You made my grandpa cry. That man, that selfless man, my hero. He saved my life by taking me from you.

You robbed me of my hope. Grandma tells me that when I was little, I would ask God to give you a car, so you could come see me, but you never came to see me. Now, you’ll never again come to see me.

They said your death was an accidental overdose. Is that what happened? You accidentally swallowed an entire bottle of pills? I’ll let the family say it was an accident for their peace of mind, but you and I both know better. You’re so fucking selfish.

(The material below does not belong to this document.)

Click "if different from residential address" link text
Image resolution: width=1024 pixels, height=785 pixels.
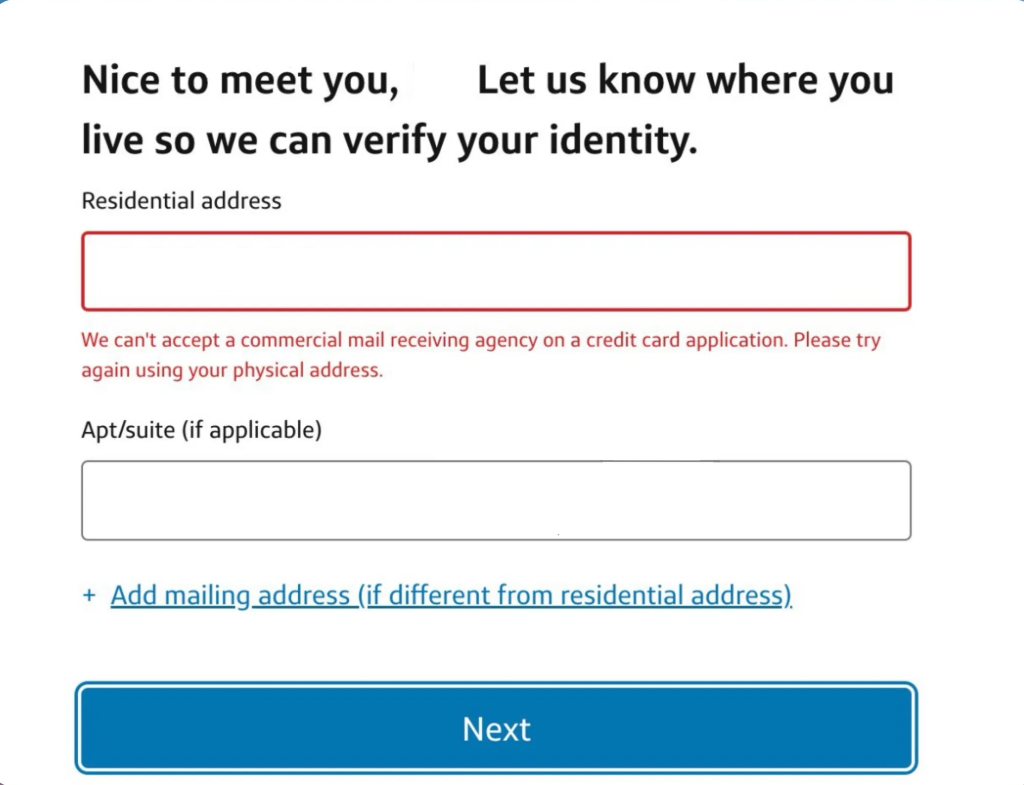574,596
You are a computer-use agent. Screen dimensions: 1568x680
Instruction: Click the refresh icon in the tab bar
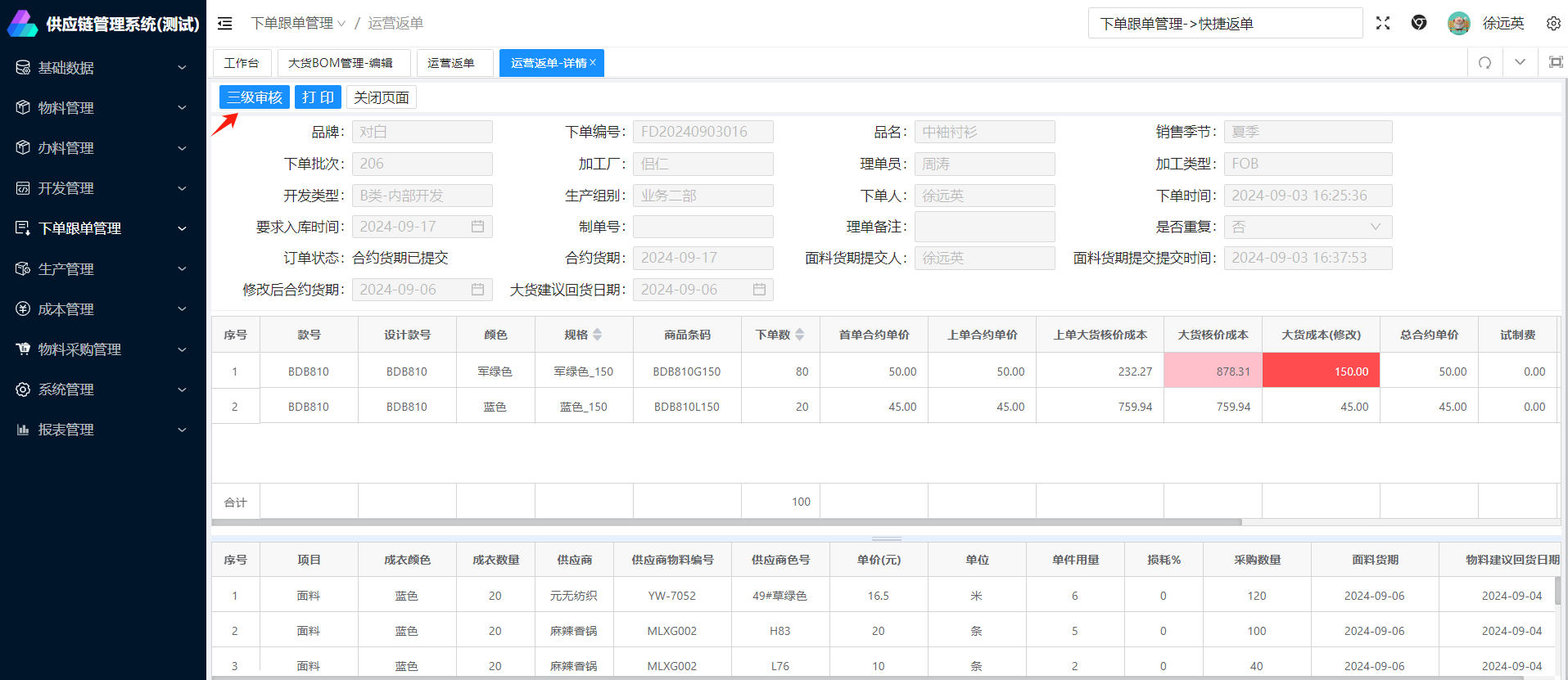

You were just getting your life together. We were just getting to know one another. What’s Whitney going to do without her mother? You didn’t think about that, did you? I never needed you, but she did.

Were you watching when they found you? Did you feel bad for your brother when he walked in to your apartment, making your mother wait outside, and grasped your cold foot? What were you thinking about as you took your last breath?

I don’t know if I’ll ever forgive you for what you’ve done. They said suicide is a mortal sin, as is living with hate in your heart. If that’s the truth, I’ll see you in Hell someday.”

A single tear dripped to the paper as Max crumpled it in her hands. She closed her eyes and rested her head against her soft pillow, finally able to sleep for a while.